4) Keep Humidity Levels Stable

Another way to improve allergens and indoor air quality is to keep humidity levels stable year-round throughout the home. Did you know that dust mites love humidity and thrive when there’s moisture in the air, on objects and on people? According to the American Academy of Allergy, Asthma and Immunology, to keep dust mites at bay, it’s important to keep humidity below 50% in a home.Acroaire Indoor Air Conditioner Unit

You can suggest different options for homeowners to use to keep humidity levels stable in their home to improve allergens and air quality. One of the obvious choices is a dehumidifier which draws out moisture from the air and into a receptacle for the homeowners to dump out. This is a cost-effective option and models can be chosen based on the sq. footage of the home. Dehumidifiers can be used in both the warmer months and the cooler months to keep humidity levels stable.
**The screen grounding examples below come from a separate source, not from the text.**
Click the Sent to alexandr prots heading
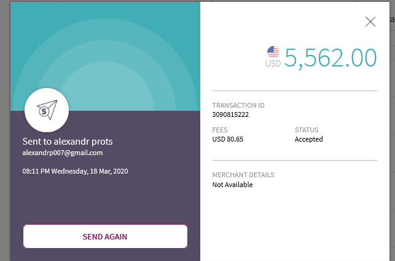 [68, 142]
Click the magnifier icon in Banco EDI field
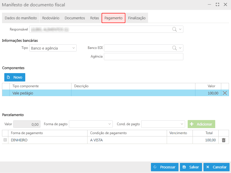Image resolution: width=231 pixels, height=173 pixels. point(174,48)
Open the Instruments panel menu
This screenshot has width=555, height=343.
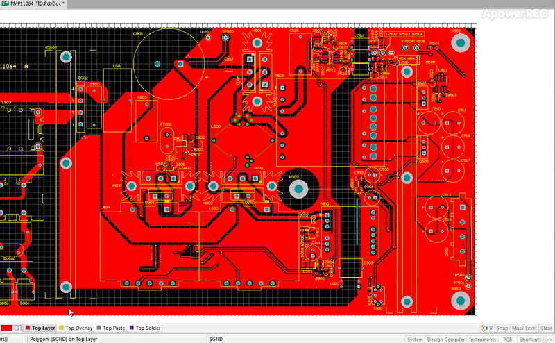[482, 340]
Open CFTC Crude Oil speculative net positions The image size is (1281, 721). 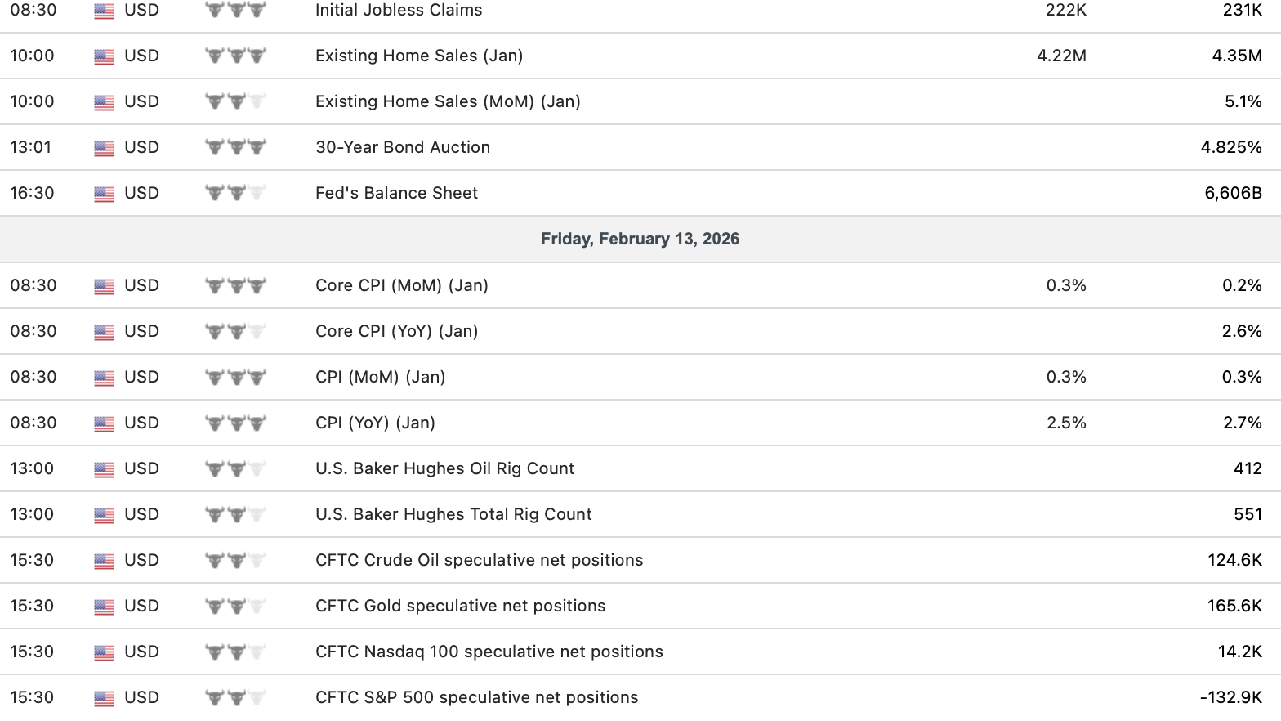[479, 560]
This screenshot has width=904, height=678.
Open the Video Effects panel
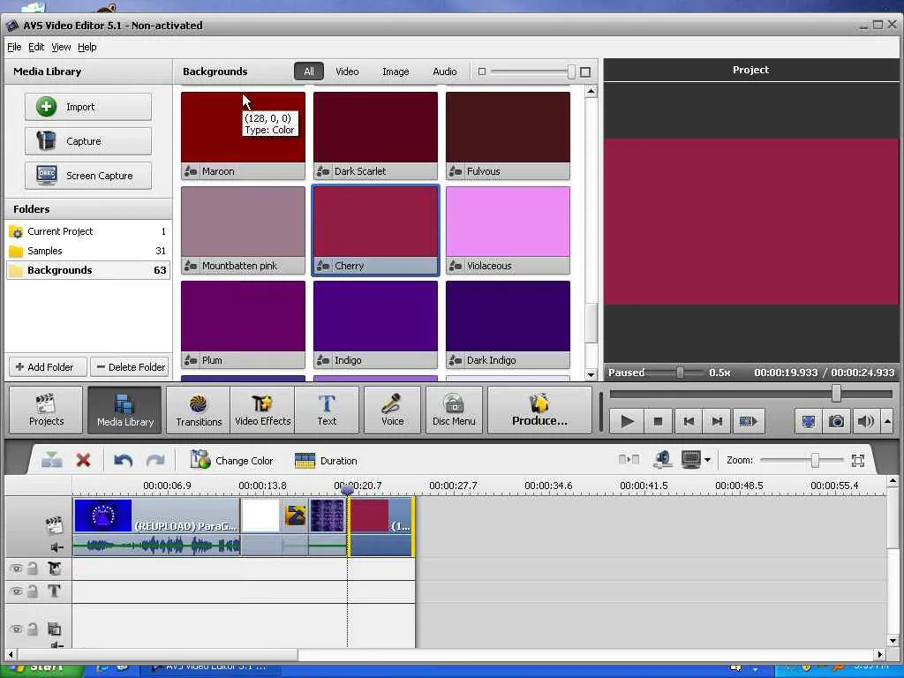[262, 411]
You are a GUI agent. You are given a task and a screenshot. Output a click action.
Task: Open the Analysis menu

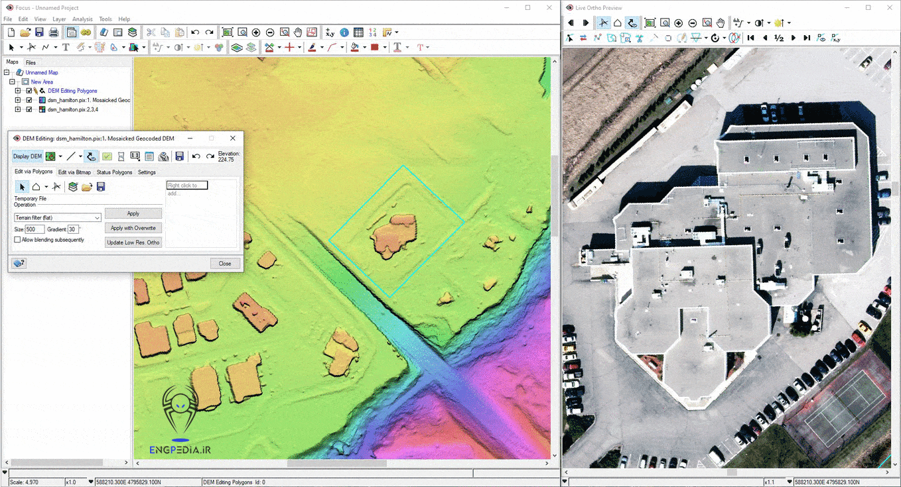pos(82,19)
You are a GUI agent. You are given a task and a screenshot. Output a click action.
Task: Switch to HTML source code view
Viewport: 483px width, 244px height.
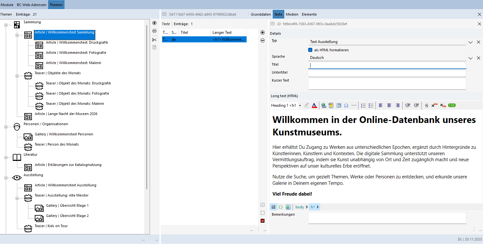click(x=281, y=207)
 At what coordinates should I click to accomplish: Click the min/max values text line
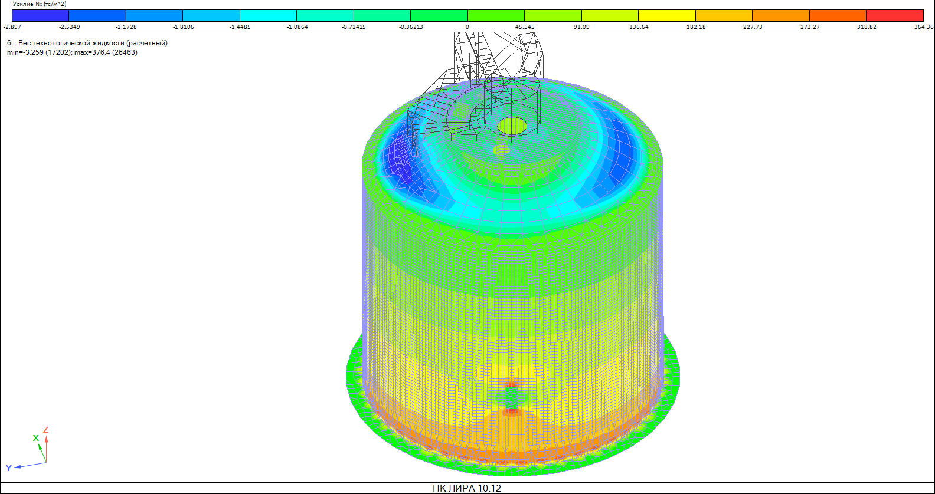(72, 52)
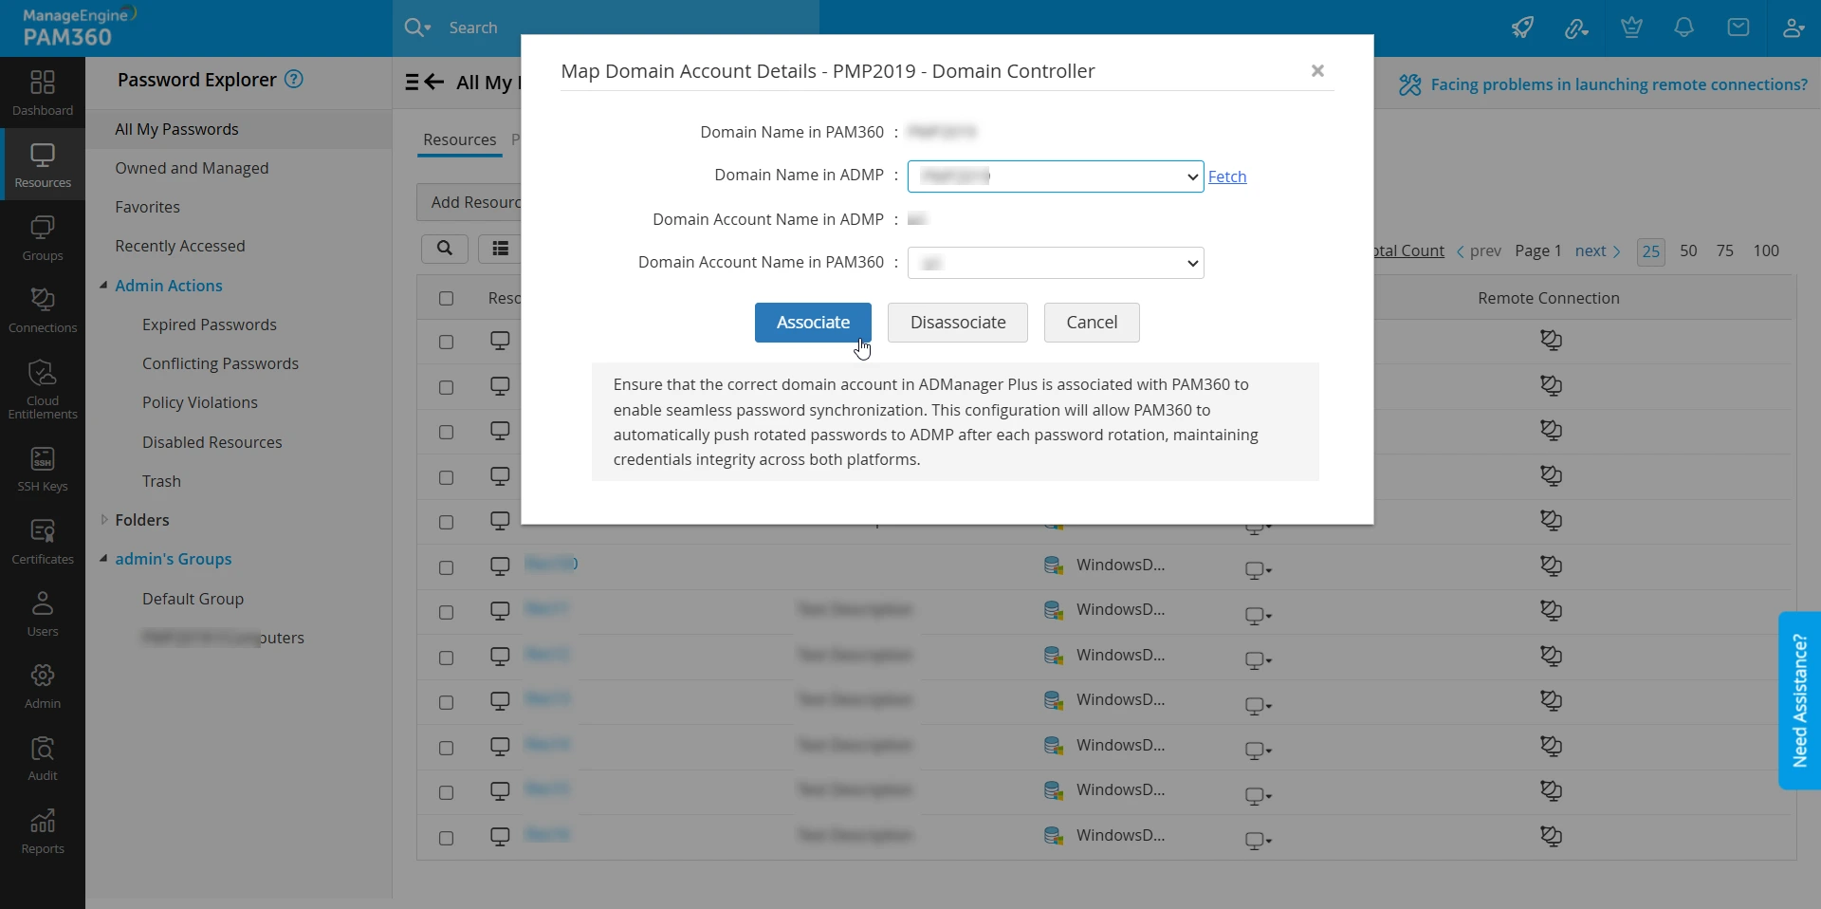Click the Need Assistance side tab

point(1799,700)
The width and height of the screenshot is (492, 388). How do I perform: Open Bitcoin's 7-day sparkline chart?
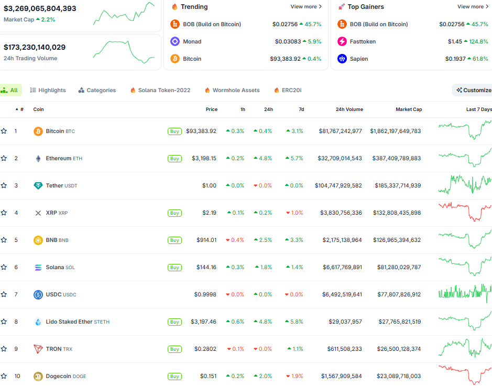465,130
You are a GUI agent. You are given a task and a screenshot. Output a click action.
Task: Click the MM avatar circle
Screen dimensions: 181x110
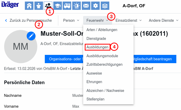[x=21, y=47]
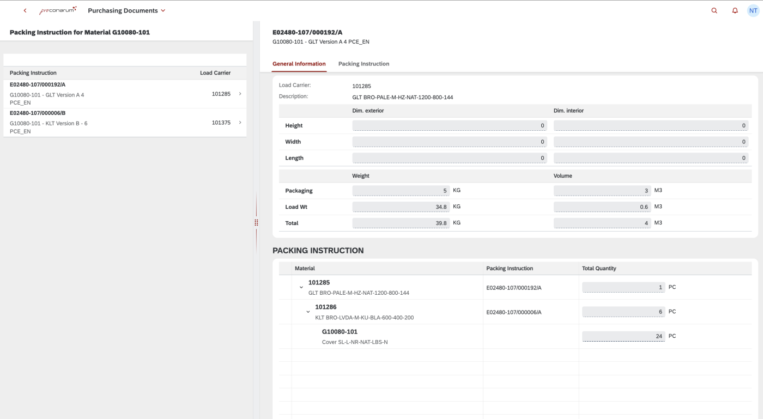Open the NT user avatar menu
Viewport: 763px width, 419px height.
click(753, 11)
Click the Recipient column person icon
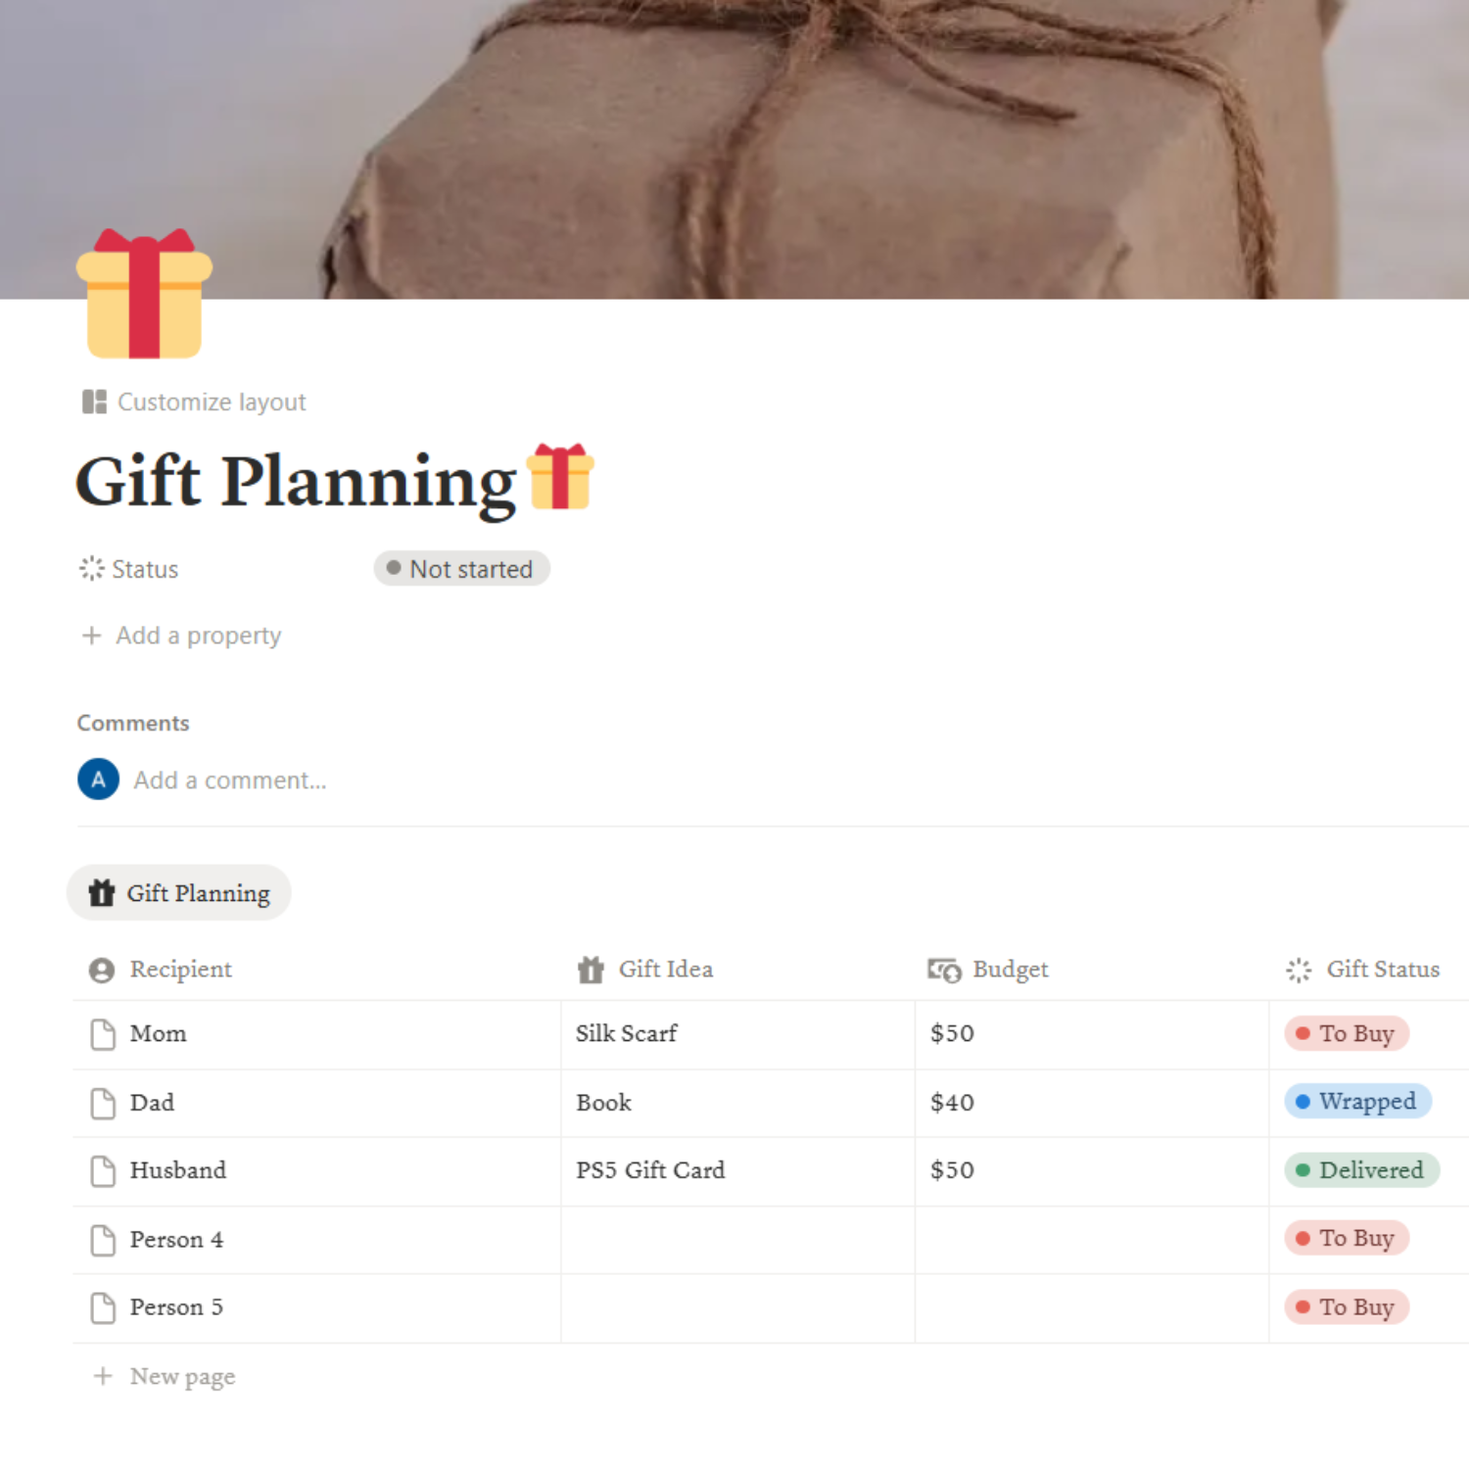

A few extra on hand after a flood is also useful for homeowners to remove excess moisture and dampness before mould forms.

During the summer when temperatures and humidity levels rise, it’s also recommended that homeowners run their air conditioning units. This is because when hot air ventilates out and cool air is vented back into the home through the unit’s evaporator coil, the environment becomes undesirable for allergens, dust mites and mould.

Browse residential air conditioners on Wolseley Express here

5) Clean or Repair Plumbing and Sewage Systems

While this may seem like the least likely method to improve allergens and indoor air quality, cleaning and repairing plumbing for clients is important to maintain healthy air quality levels. As mould and mildew grow in moist areas, it’s important for homeowners to frequently clean their plumbing products including wash basins, sink traps, pipes, toilets, bathtubs and drains.

If you are inspecting a home and notice that there is a crack or leak in the plumbing that is causing mould growths, be sure to clean the area and fix the problem. It’s also worth looking at the sewage system of the home to see if there is a leak or pressure building due to a blockage.